« Allo, la Société Générale, je passe vider mon compte… »

Société Générale, Boulevard Michelet, j'écoute !

Bonjour Mademoiselle, je souhaiterais parler à votre directeur d'agence, Monsieur Durant.

De la part de qui ?

Jean Dubois, de l'entreprise Dubois et Cie.

Ah, bonjour Monsieur Dubois, comment allez vous ?

Bien merci

Je vous passe Monsieur Durant.

Allo, allo, comment allez vous Monsieur Dubois

Bien merci. Je vous téléphone pour vous demander de préparer les soldes de mes comptes en vos livres ; je viendrai les chercher , en liquide, cet après midi.

Le solde de tous vos comptes ! ? Mais… puis-je savoir pourquoi ?

Monsieur Durant, j'ai les plus grandes craintes sur la solidité de la Société générale. Je crains que comme pour cette banque anglaise, dont j'ai oublié le nom…

Ah, la Northern Rock ! ! ! …

C'est ça ! Donc j'ai peur qu'une panique saisisse vos clients et qu'il devienne plus difficile sinon impossible de récupérer mes fonds.

Mais enfin, Monsieur Dubois, vous plaisantez, la Société Générale est solide. Notre bilan, nos fonds propres

Justement Monsieur Durant, je viens d'apprendre que vos dirigeants cherchaient une recapitalisation de 5 milliards d'euros, égale à la perte que l'on impute au jeune trader, Jérôme machin…

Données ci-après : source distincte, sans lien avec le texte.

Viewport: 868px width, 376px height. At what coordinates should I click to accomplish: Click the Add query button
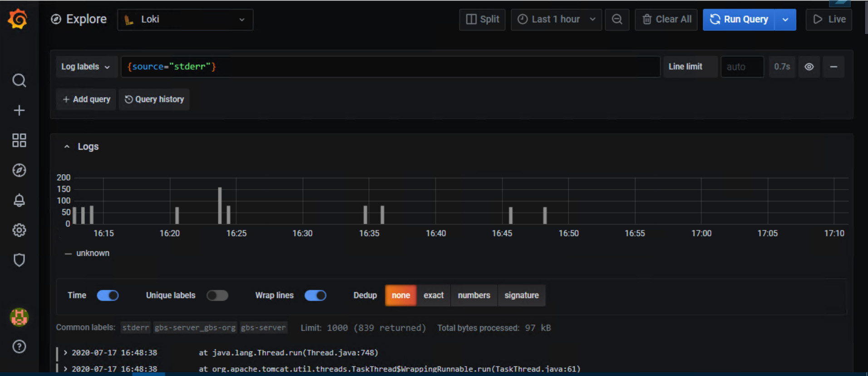coord(86,99)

Mais, Monsieur Dubois, n'importe quelle entreprise peut être victime d'un accident, d'un aléa. Comme l'a dit notre président, nous avons été victimes d'un spécialiste extrêmement fort en informatique qui a bénéficié de circonstances exceptionnelles… Nous n'aurons aucun mal à trouver ces fonds propres. Nos comptes sont audités par KKTR, deuxième agence d'audit mondiale et au-dessus de tout soupçon. Nous sommes toujours noté AAA par l'Agence Goody's.

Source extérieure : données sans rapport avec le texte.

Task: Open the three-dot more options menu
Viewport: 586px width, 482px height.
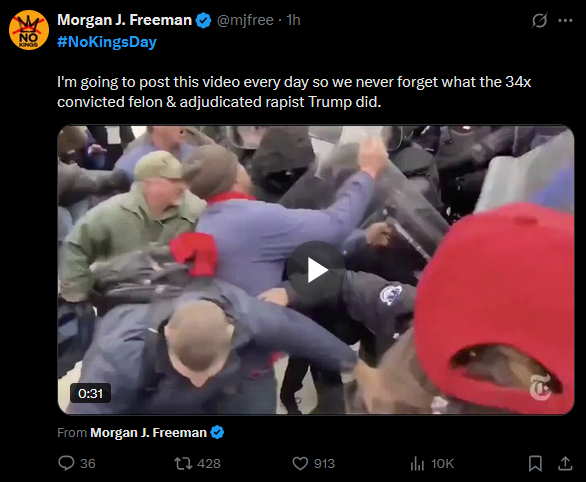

Je connais ce discours, Monsieur Durant, mais que voulez-vous, ma confiance est ébranlée, comme la vôtre l'était il y a trois ans.

Il y a trois ans ? Ma confiance ? Mais qu'est ce que vous voulez dire ?

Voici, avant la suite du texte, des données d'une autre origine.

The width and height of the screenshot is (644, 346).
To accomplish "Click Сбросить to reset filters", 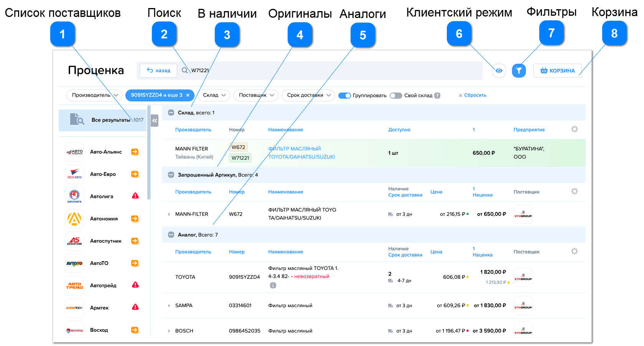I will click(x=473, y=95).
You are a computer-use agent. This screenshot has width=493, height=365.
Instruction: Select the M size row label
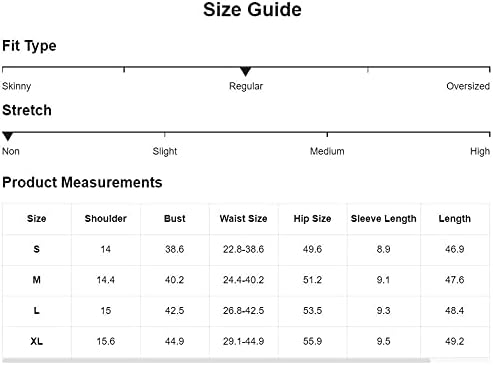37,280
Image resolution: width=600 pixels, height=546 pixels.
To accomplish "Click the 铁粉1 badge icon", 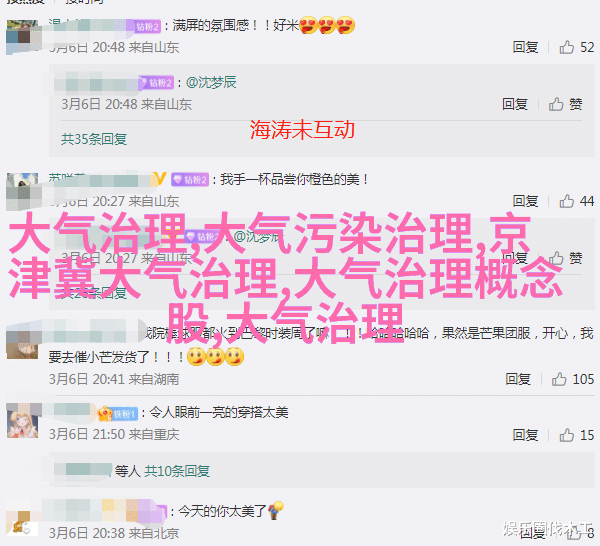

Vous ne vous souvenez pas ? J'étais en vacances dans ma petite maison de Bretagne où je vais toujours au milieu d'août, quand les affaires me laissent un moment de répit entre le commercial, les achats, les questions de personnel…

Oui ! Je sais que vous partez en août, et alors ?

Vous qui étiez parti un mois en juillet, m'avez appelé sur mon portable. Mon plafond d'escompte de 100 000 euros était atteint, et le découvert dépassait de 3 000 euros, l'autorisation de 10 000 euros que vous m'aviez octroyée comme une faveur exceptionnelle deux ans auparavant. Je vous ai bien expliqué mes deux aléas, mes deux accidents : un de mes clients importants, avait demandé un report d'échéance d'un mois suite à un incendie et un autre avait fait faillite alors qu'il me devait 5 000 euros, ce qui expliquait à la fois le remplissage de mon escompte et le petit découvert. Rien à faire, vous m'avez donné huit jours pour » rentrer dans les clous » comme vous m'avez dit.

Vraiment ? Je ne me souviens plus…

Si ! Si, j'ai dû revenir, vous donner en hypothèque ma maison de vacances en Bretagne, alors que vous aviez déjà ma résidence principale, et, ayant découvert que ma femme et moi étions mariés sous le régime de la séparation de biens, vous avez exigé sa caution solidaire pour élargir temporairement le découvert à 15 000 euros.

Ah, oui, cher Monsieur Dubois, maintenant que vous le dites…

Et vous vous souvenez des justifications que vous avez données pour cet ultimatum ?

Euh ! ! ! Non… Pas vraiment.

Mais si, mais si Monsieur Durant ! Vous ne vouliez pas avoir d'ennui avec l'Inspection de la » Générale » qui, disiez vous, est considérée comme la meilleure de la place ; vous me disiez que vos lignes d'escompte et de découvert était étroitement surveillées, comme tous les autres risques de la banque ! Que l'informatique très performante de l'établissement repérerait tout de suite mes dérapages…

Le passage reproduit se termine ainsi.